• YOUR INSTRUCTIONS
What is needed is every line of the data that includes the word "pixels". Please copy each one.

• TASK INPUT

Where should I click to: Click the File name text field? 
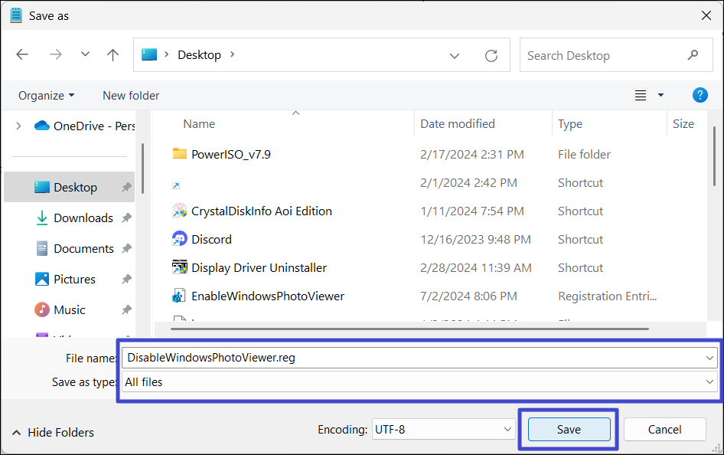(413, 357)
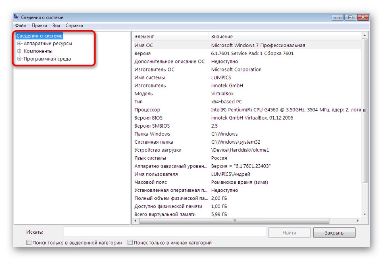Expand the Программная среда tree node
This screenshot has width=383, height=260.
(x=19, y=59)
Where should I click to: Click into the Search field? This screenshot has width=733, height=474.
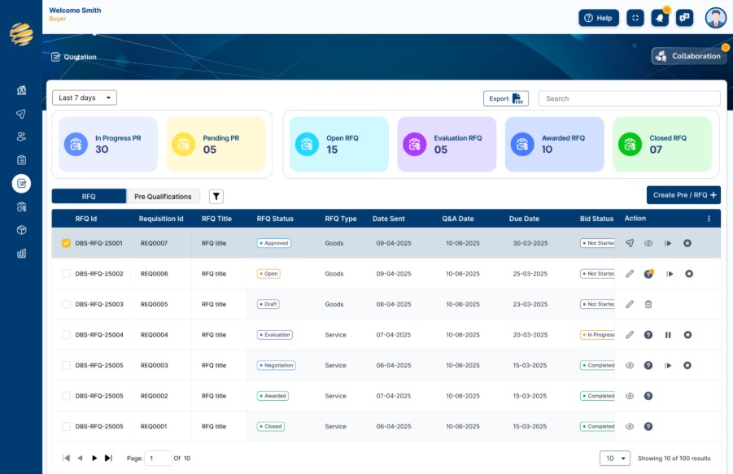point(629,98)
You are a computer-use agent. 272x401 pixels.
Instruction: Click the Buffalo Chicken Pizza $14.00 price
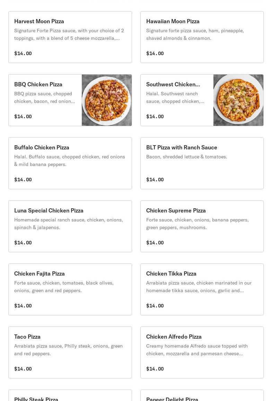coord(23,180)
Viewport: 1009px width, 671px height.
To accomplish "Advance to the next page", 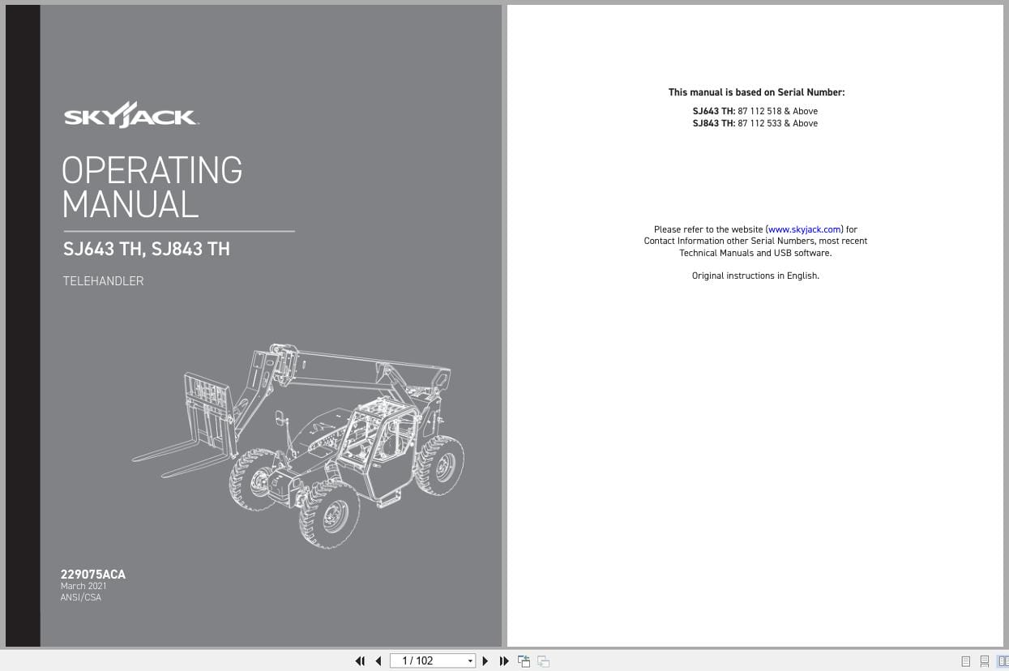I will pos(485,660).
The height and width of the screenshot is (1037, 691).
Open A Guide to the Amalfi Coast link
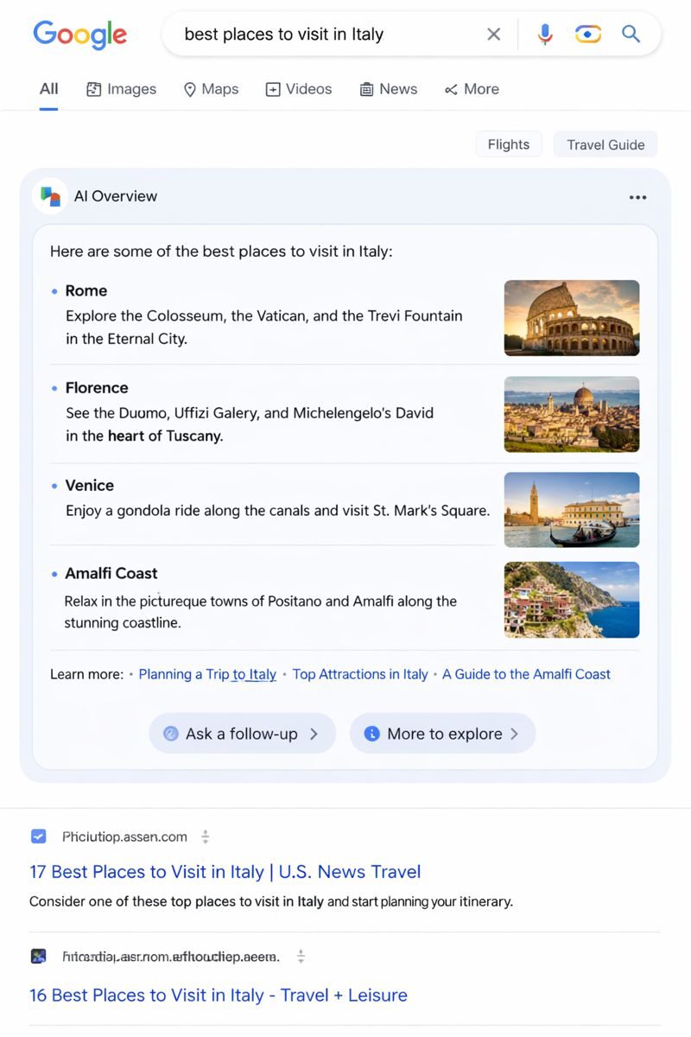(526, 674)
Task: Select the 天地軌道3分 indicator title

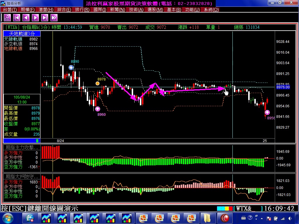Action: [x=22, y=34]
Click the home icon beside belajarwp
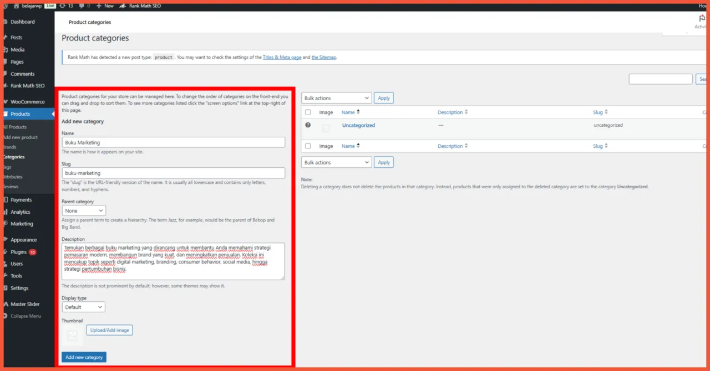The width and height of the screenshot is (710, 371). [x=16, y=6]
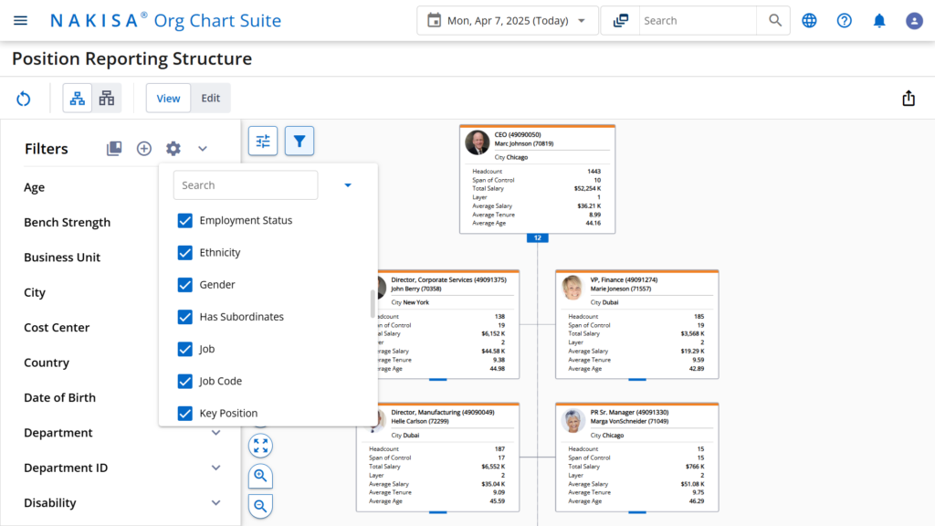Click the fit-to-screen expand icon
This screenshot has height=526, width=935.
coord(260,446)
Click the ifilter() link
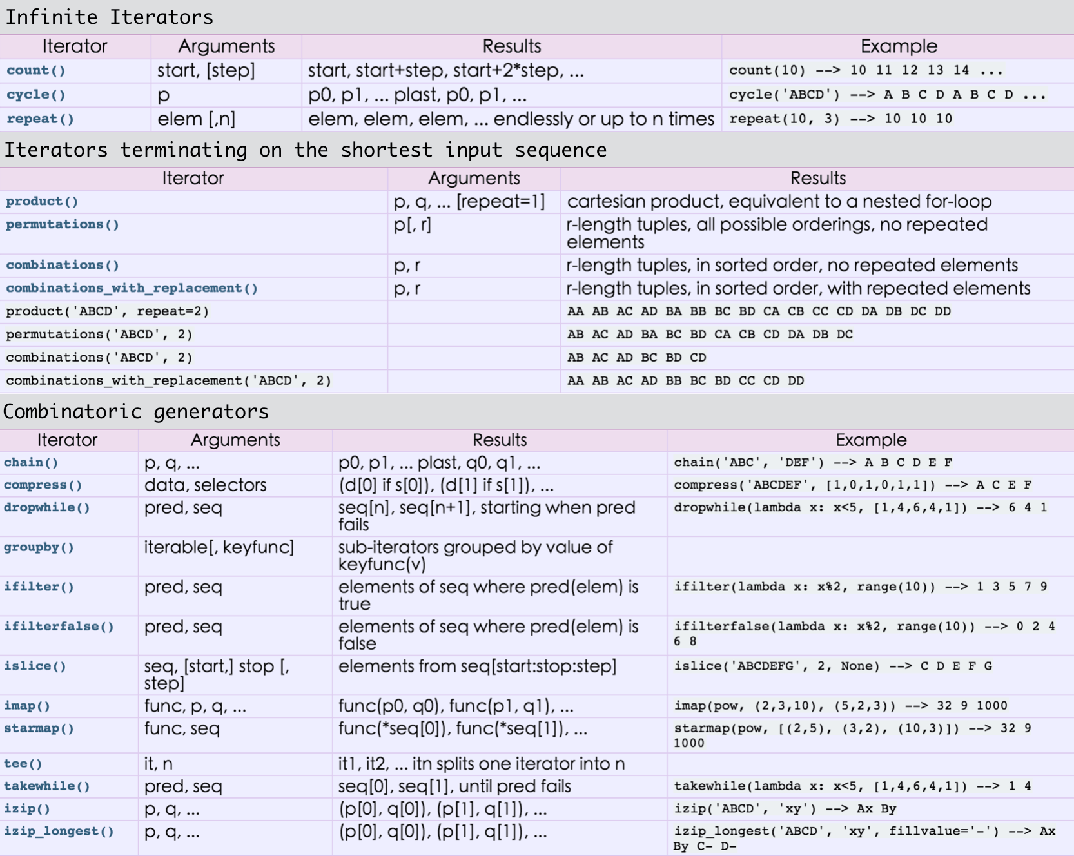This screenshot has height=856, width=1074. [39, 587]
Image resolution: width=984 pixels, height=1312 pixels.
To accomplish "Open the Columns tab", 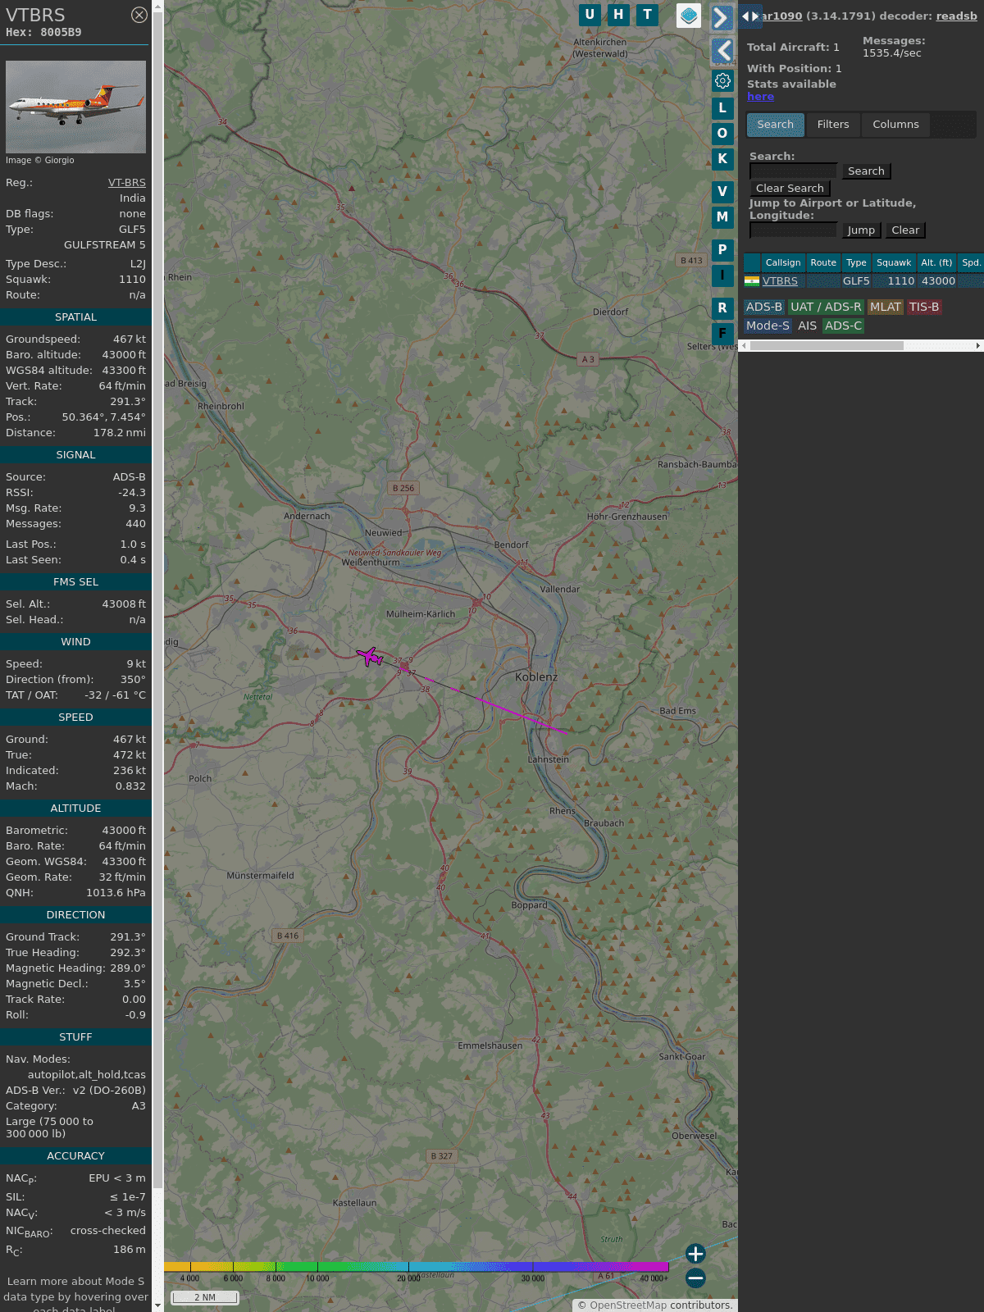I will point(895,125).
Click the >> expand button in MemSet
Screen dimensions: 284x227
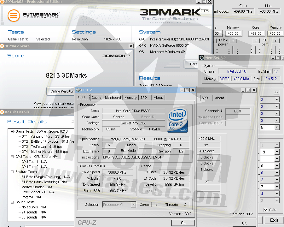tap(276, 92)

• TASK RESULT
You are a computer-use agent. 272x401 pixels.
Image resolution: width=984 pixels, height=1312 pixels.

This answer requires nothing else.